Когда мы вернулись с работы, домик в клетке, как обычно, подготовился к опасности, и не успели мы сдернуть чехол, как отдаленные звуки прекратились. Сквозь опущенные жалюзи пробивался свет. На крыльце лежал только коврик. В почтовом ящике был виден желтый бланк телеграммы.
Джеки побледнела.
— Это последняя капля, — объявила она. — Телеграмма!
— А может, это никакая не телеграмма.
— Нет, она, она, я знаю, что она. «Тетя Путаница умерла». Или: «К вам в гости едет Иоланта».
— Извещение о карантине сняли, — заметил я. — Сейчас висит другое: «Осторожно — окрашено».
— Ну, так не пиши на красивой, чистой двери.
Я набросил на клетку кретон, выключил в комнате свет и взял Джеки за руку. Мы стояли в ожидании. Прошло немного времени, и где-то раздалось тук-тук-тук, а потом загудело, словно чайник на огне. Я уловил тонкий звон посуды.
Утром на крохотном крылечке появились двадцать шесть бутылок желтого — ярко-желтого — молока, а заголовок лилипутской газеты извещал: «В ПОСЛЕДНИЙ ЧАС: ТЭО ДЕЛАЕТ РЫВОК!» В почтовом ящике лежали какие-то письма, но телеграмму уже вынули.
Вечером все шло, как обычно. Когда я снял чехол, наступила внезапная зловещая тишина. Мы чувствовали, что из-под отогнутых уголков штор за нами наблюдают. Наконец мы легли спать, но среди ночи я встал взглянуть еще разок на таинственных жильцов. Конечно, я их не увидел. Но они, должно быть, давали бал: едва я заглянул, как смолкло бешеное топание и цоканье, и тихая, причудливая музыка.
Утром на крылечке была красная бутылка и газета. Заголовок был такой: «В ПОСЛЕДНИЙ ЧАС: ФОЦПА — ПИШИ ПРОПАЛО!».
— Работа у меня летит к чертям собачьим, — сказал я. — Не могу сосредоточиться — все думаю об этой загадке и диву даюсь…
— Я тоже. Непременно надо как-то разузнать.
Я заглянул под чехол. Жалюзи опустились так быстро, что едва не слетели с карнизов.
— Как по-твоему они обижаются? — спросил я.
— По-моему, да, — ответила Джеки. — Мы асе пристаем к ним — просто спасу нет. Знаешь, я готова побиться об заклад, что они сидят сейчас у окна и кипят от злости, ждут не дождутся, чтобы мы ушли. Может, пойдем? Все равно нам пора на автобус.
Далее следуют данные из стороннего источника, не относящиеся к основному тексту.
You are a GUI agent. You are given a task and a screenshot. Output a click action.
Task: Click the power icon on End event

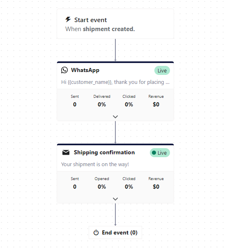tap(96, 232)
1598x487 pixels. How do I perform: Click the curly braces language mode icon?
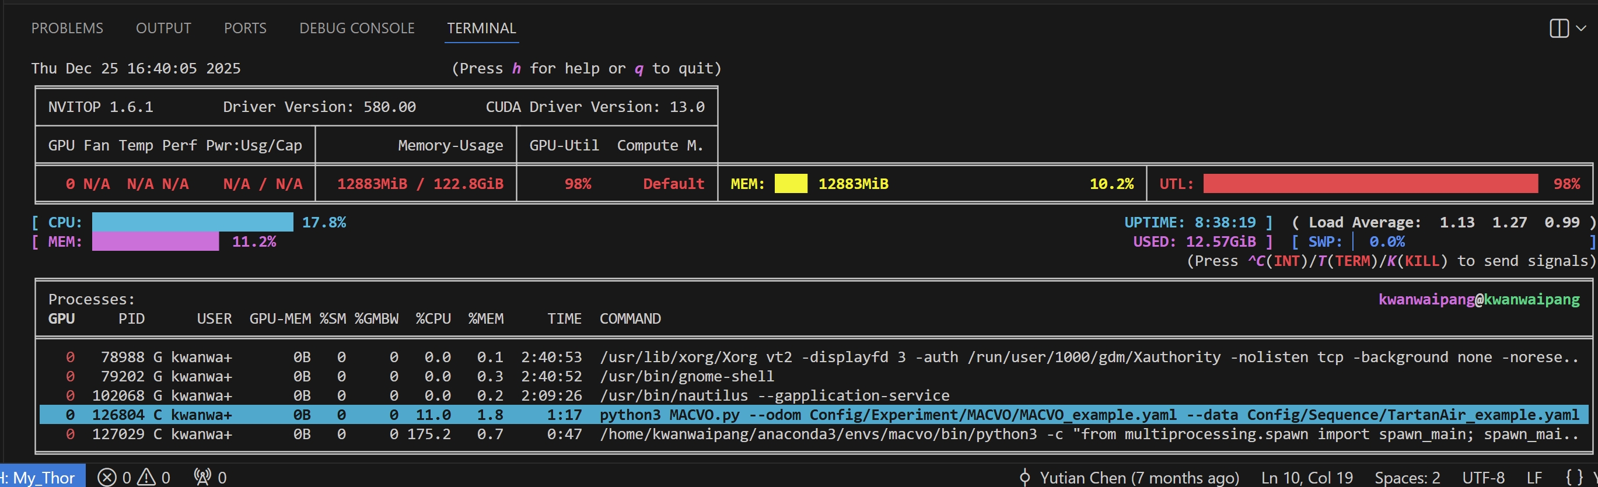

Я взглянул на домик, а домик, я чувствовал, смотрел на меня — с обидой, раздражением и злостью. Ну да ладно. Мы уехали на работу.
Вернулись мы в тот вечер усталые и голодные, но, даже не сняв пальто, прошли в комнату мистера Генчарда. Тишина. Я включил свет, а Джеки тем временем сдернула с клетки кретоновый чехол.
Я услышал, как она ахнула. В тот же миг я подскочил к ней, ожидая увидеть на нелепом крыльце зеленого человечка, да и вообще чего угодно ожидая. Но не увидел ничего выдающегося. Из трубы не шел дым.
А Джеки показывала пальцем на дверь. Там висела новая табличка. Надпись была степенная, краткая и бесповоротная: «СДАЕТСЯ ВНАЕМ».
— Ой-ой-ой! — сказала Джеки.
Я судорожно глотнул. На крохотных окнах были подняты все жалюзи, а ситцевые занавески исчезли. Впервые мы могли заглянуть внутрь домика. Он был совершенно пуст, удручающе цуст.
Мебели нигде нет. Нет вообще ничего, лишь кое-какие царапины на паркетном полу с лаковым покрытием. Обои — выдержанные в мягких тонах и выбранные с хорошим вкусом, безукоризненно чистые. Жильцы оставили дом в безупречном состоянии.
— Съехали, — сказал я.
— Да, — пробормотала Джеки. — Съехали.
На душе у меня вдруг стало прескверно. Дом — не тот, крохотный, что в клетке, а наш — ужасно опустел. Знаете, так бывает, когда вы съездите в гости и вернетесь в квартиру, где нет никого и ничего.